▶ _Assigned task_: Which of the lines below hold "Expand"? Please return each one.

▶ _Stored data_:
((
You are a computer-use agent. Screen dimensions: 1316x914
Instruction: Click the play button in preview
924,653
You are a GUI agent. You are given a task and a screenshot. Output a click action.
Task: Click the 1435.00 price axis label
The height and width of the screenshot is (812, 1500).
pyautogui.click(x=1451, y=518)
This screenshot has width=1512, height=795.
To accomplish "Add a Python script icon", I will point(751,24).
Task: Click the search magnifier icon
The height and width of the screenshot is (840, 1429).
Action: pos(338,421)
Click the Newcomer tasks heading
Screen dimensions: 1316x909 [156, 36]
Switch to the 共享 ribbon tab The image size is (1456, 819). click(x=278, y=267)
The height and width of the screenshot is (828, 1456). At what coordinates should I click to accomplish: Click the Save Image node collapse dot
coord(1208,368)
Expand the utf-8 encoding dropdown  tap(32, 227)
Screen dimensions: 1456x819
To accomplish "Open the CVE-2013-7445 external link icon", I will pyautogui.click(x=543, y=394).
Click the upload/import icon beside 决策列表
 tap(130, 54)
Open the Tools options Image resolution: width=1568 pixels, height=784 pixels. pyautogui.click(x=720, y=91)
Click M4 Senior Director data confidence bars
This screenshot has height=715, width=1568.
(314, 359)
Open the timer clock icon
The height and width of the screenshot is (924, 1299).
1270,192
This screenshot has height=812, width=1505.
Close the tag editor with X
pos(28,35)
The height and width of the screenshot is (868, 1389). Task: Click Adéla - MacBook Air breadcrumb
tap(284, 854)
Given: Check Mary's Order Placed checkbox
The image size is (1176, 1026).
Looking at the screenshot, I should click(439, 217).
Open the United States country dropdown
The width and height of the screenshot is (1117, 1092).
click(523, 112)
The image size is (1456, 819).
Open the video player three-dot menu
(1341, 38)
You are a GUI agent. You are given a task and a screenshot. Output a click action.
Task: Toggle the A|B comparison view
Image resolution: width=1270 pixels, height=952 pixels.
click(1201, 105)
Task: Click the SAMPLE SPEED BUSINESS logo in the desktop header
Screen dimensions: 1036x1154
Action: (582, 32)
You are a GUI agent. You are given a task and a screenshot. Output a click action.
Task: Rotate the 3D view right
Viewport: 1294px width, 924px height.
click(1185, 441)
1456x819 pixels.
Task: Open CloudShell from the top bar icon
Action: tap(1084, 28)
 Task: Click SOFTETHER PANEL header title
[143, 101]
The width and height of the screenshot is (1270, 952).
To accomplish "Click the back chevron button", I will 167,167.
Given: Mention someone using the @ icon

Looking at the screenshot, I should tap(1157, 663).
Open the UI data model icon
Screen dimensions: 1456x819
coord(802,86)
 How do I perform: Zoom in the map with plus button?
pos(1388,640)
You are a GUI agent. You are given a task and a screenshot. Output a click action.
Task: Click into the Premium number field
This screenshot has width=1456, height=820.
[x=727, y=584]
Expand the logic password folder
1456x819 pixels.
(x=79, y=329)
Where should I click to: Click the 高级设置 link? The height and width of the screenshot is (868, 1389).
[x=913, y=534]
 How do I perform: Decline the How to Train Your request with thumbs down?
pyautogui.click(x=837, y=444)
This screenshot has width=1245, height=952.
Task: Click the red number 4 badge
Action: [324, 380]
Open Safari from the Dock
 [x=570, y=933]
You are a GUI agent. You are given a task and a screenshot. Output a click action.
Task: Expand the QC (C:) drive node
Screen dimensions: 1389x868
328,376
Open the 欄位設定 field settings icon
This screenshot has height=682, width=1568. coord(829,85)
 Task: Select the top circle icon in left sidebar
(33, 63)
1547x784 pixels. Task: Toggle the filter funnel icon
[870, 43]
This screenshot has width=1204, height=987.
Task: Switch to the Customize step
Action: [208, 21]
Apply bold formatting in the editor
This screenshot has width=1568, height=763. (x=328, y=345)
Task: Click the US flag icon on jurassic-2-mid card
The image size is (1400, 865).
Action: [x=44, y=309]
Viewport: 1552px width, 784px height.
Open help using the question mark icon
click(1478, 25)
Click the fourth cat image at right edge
))
▶ _Solved problem_:
Expand the utf-8 encoding dropdown  tap(32, 227)
Expand the logic password folder
Task: Expand the QC (C:) drive node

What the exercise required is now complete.